Peter Klein offers up some thoughts on “reference bloat” in academic journals:
Nature News (via Bronwyn Hall):
One in five academics in a variety of social science and business fields say they have been asked to pad their papers with superfluous references in order to get published. The figures, from a survey published today in Science, also suggest that journal editors strategically target junior faculty, who in turn were more willing to acquiesce.
I think reference bloat is a problem, particularly in management journals (not so much in economics journals). Too many papers include tedious lists of references supporting even trivial or obvious points. It’s a bit like blog entries that ritually link every technical term or proper noun to its corresponding wikipedia entry. “Firms seek to position themselves and acquire resources to achieve competitive advantage (Porter, 1980; Wernerfelt, 1984; Barney, 1986).” Unless the reference is non-obvious, narrowly linked to a specific argument, etc., why include it? Readers can do their Google Scholar searches if needed.

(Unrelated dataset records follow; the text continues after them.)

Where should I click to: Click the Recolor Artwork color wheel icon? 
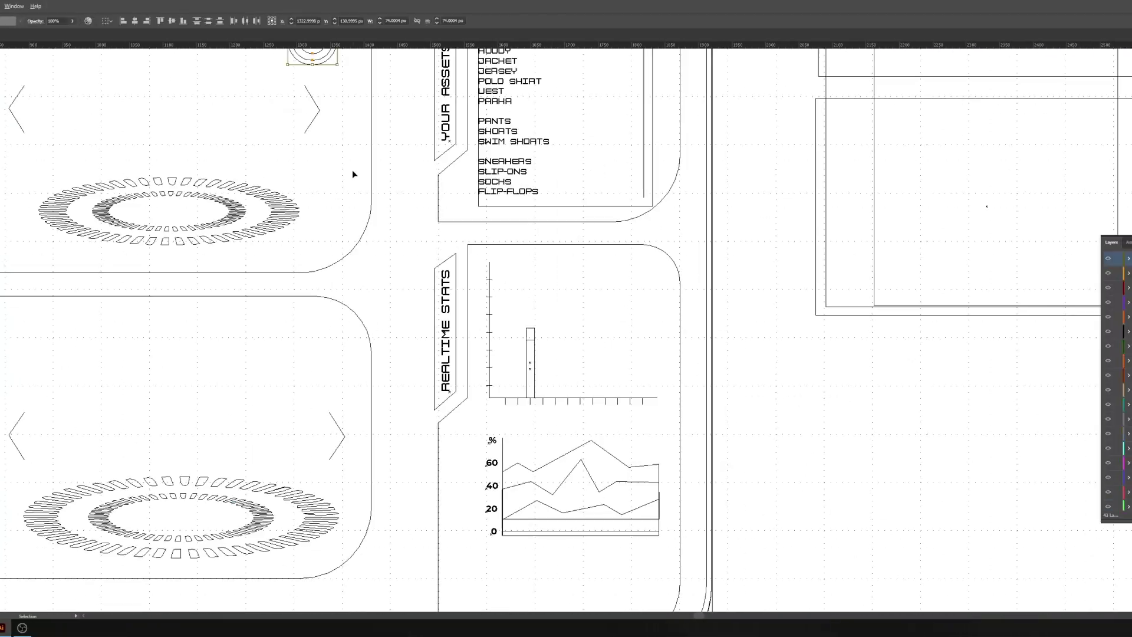[88, 21]
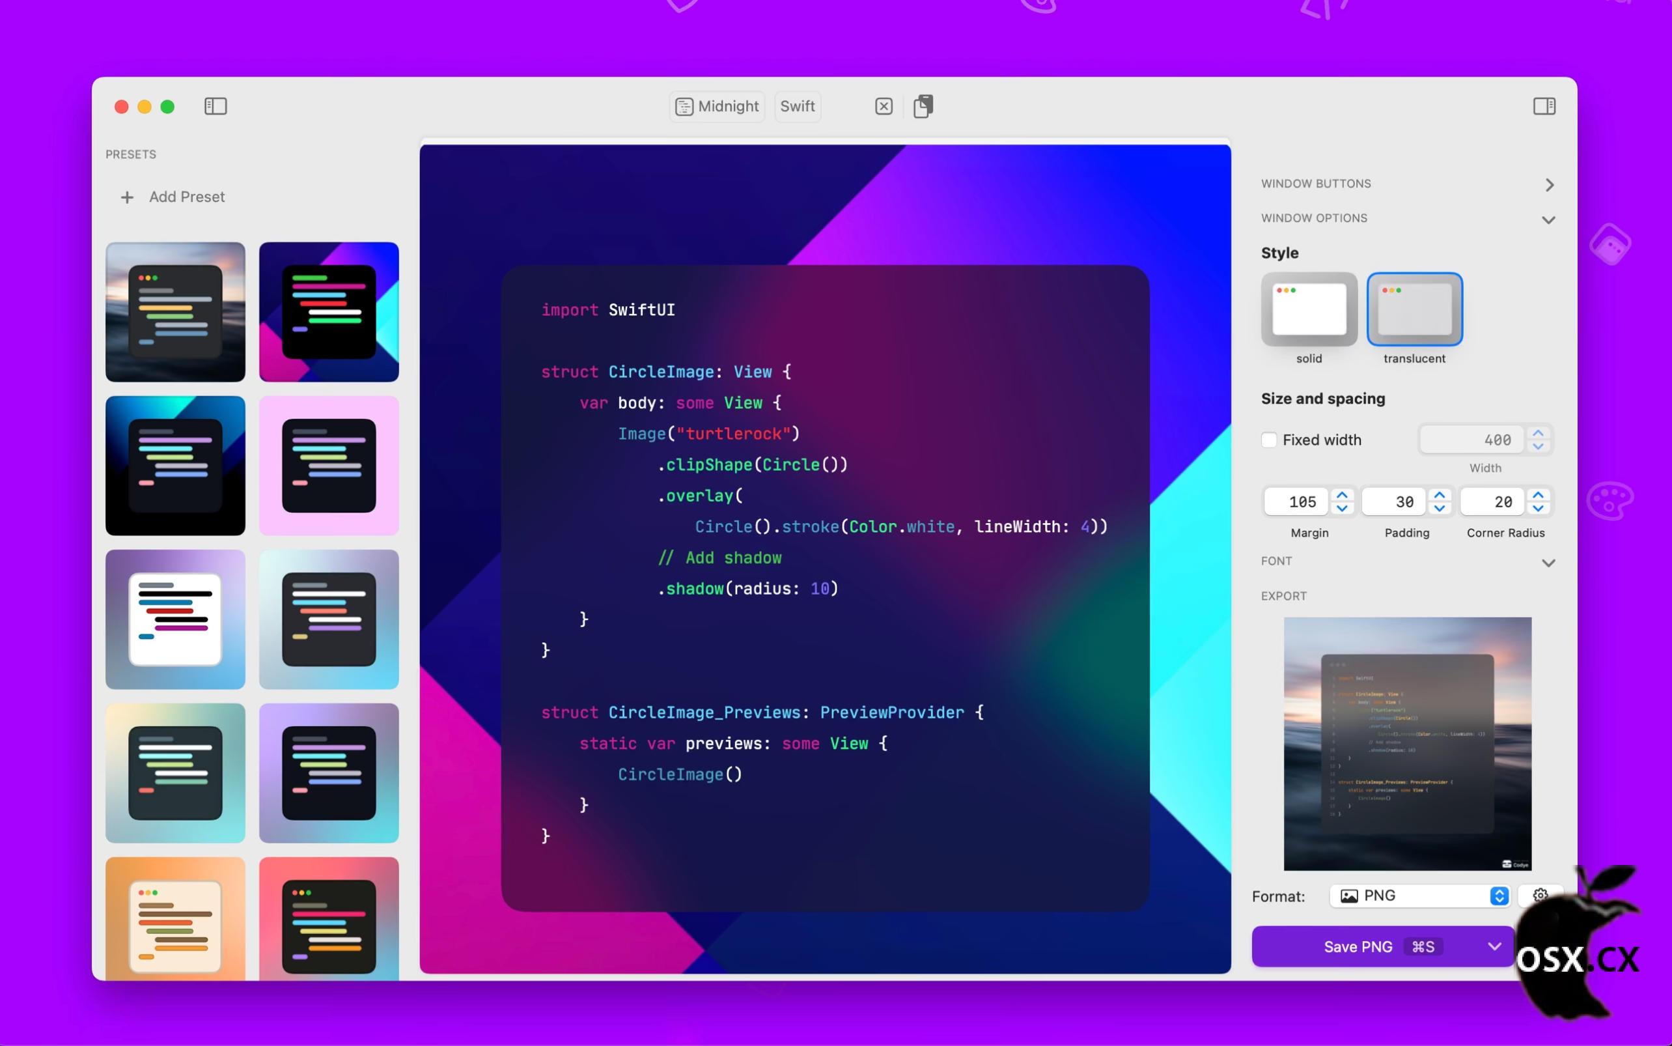Image resolution: width=1672 pixels, height=1046 pixels.
Task: Click the Add Preset button
Action: (187, 197)
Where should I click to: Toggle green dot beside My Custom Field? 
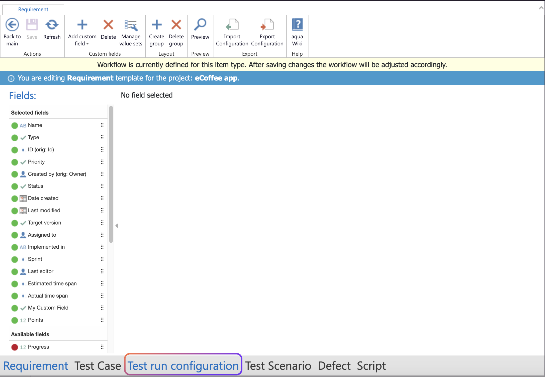(x=15, y=308)
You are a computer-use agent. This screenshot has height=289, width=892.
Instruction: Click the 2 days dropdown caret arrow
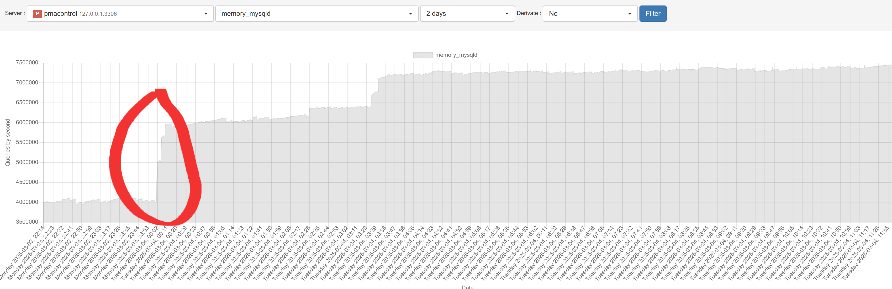(507, 14)
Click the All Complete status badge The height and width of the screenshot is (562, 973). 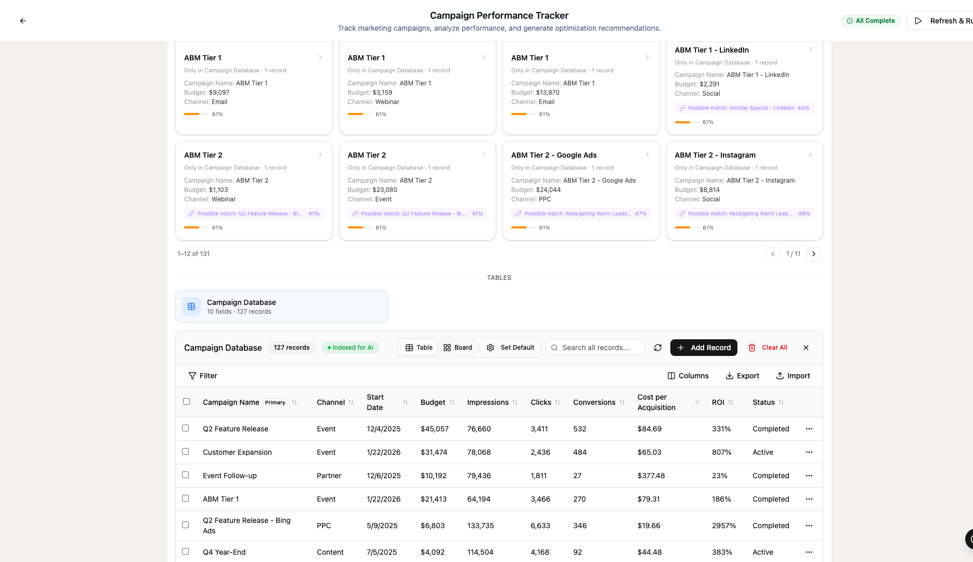click(x=871, y=20)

In management this strikes me as a cultural issue, not necessarily the result of editors or reviewers wanting to build up their own citation counts. But I’d be curious to hear about reader’s experiences, either as authors or (confession time!) editors or reviewers.
With all due respect to management journals for requiring citations for authority that water runs downhill, demand curves slope downward and so forth, I’ve got my money on the law reviews.
How can you post about law review referencing without mentioning the classic parody, “The Common Law Origins of the Infield Fly Rule” in the 1975 U. Pennsylvania Law Review, which begins with the word “The” and references it to the OED?
That’s too funny. I’ll look it up and pass it around.
There are plenty of people in management that don’t believe demand curves exist.